Dried meat product from the Himalayas

Sukuti (Nepali: सुकुटी) is a dried meat product of Nepalese origin, also consumed in the Himalayan regions of India and Tibet. It is usually made from buffalo, lamb, or goat meat. It is a staple dish of the Limbu people, and is known as Sakhekya in the Limbu language. It was used as a source of protein and also to add variety to the diet during the winter seasons in the mountain areas. Today the food is generally available everywhere, and thus can be consumed and sold year-round. Sukuti is one of Nepal's many meat products; and can be consumed in many ways.

==History==
During ritual animal sacrifice at Hindu temples, in the presence of his kin, the priest offers a buffalo before the shrine of the gods. The sacrificial buffalo is smeared with vermillion powder (abir) The blood sacrifice is given to the gods, and the head is raised in the sanctuary. The village will then process the buffalo, and as meat is a luxury in remote regions, no part of the animal will go to waste. Some meat is sent to be cooked for dinner that day, and the rest will be dried and processed later into dried strips. In Nepal, people did not always indulge in the meat before a well-off urban life with restaurants and stores. In the difficult winters, this lean dried meat came to the rescue during the supply of food.

==Method==
To produce sukuti, the meat of any animal or bird is cut into thin strips and the fat is carefully removed. The meat strips hang on the roof above a Chulho (wood fire smoke) to remove any moisture and to give it its distinct smokey flavor. The drying may also create an unpleasant smell, so the strips are often coated with spices such as salt, cumin, pepper, chilli powder and turmeric, sometimes ginger and garlic paste are also used before they are spread on a clean cloth to dry in the sun.
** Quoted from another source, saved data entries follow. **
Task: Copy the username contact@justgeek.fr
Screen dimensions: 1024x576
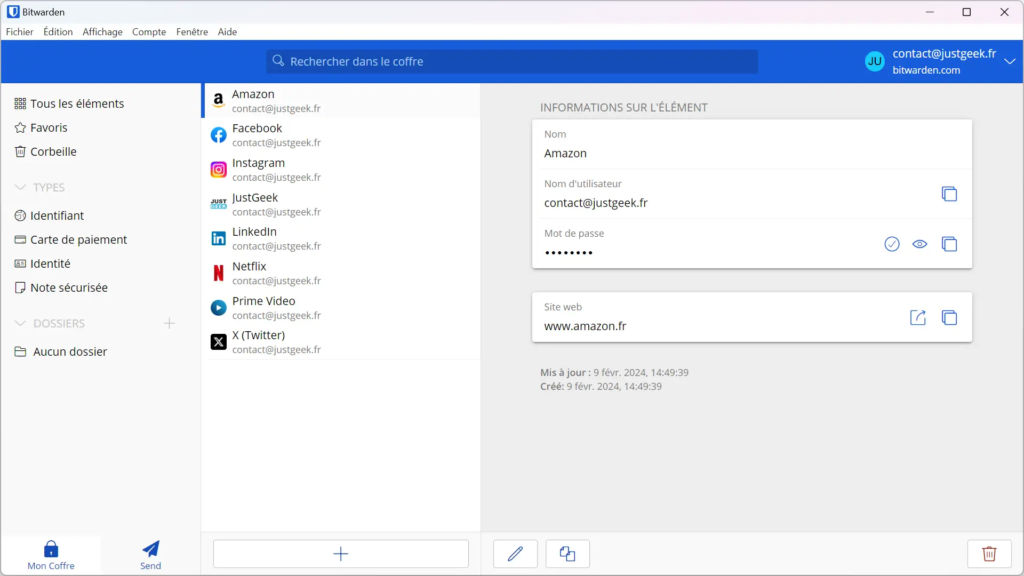Action: coord(948,194)
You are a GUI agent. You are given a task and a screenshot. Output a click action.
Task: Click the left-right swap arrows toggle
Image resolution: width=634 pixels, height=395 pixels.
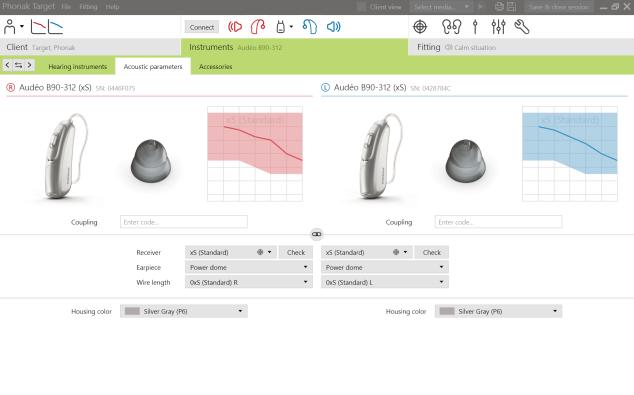pyautogui.click(x=18, y=65)

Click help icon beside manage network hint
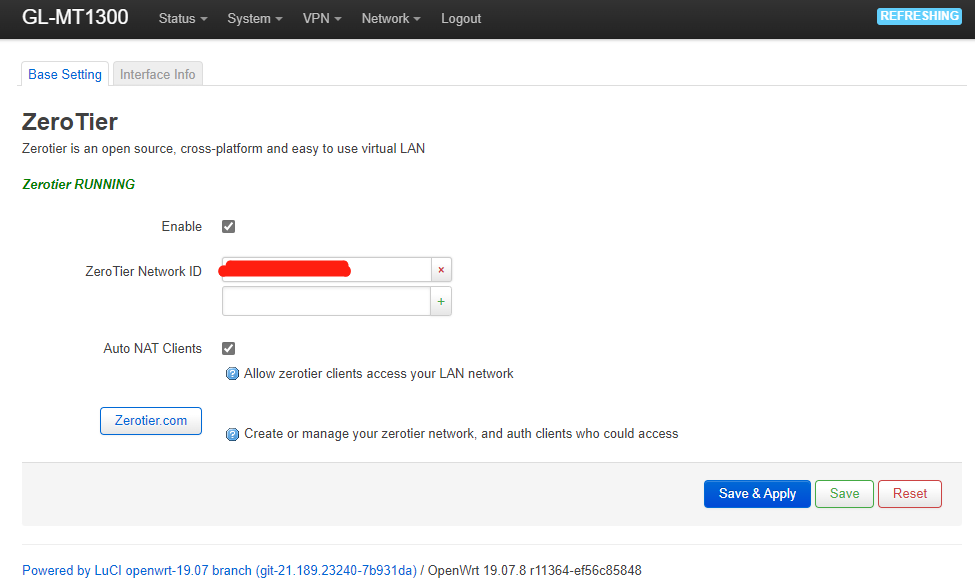(x=232, y=434)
This helps the meat to have an intense flavour and kept the insects at bay. Once all of the moisture is removed, and the meat is sufficiently dried, it is considered a finished product. It can also be rehydrated when it is cooked in gravy, however, it is usually consumed dry, or fried in oil.

==Making and serving==
Sukuti is cooked in the kitchens so long as the Nepalese people dry meat. There are several ways to make sukuti, depending on the taste. The main methods to prepare sukuti among the people of Nepal are deep frying or grilled roasting. To make sukuti, a combination of salt, pepper, cumin, turmeric, and chilli powder are browned on roast, then pounded into a blend. The sukuti is then mixed with these spices and fried in oil. Sukuti is versatile, often served with chopped onions and tomatoes, topped with green onions or leaves of coriander. paste. The resulting snack is served as a side dish, an appetizer, or as a side to have whilst drinking alcohol.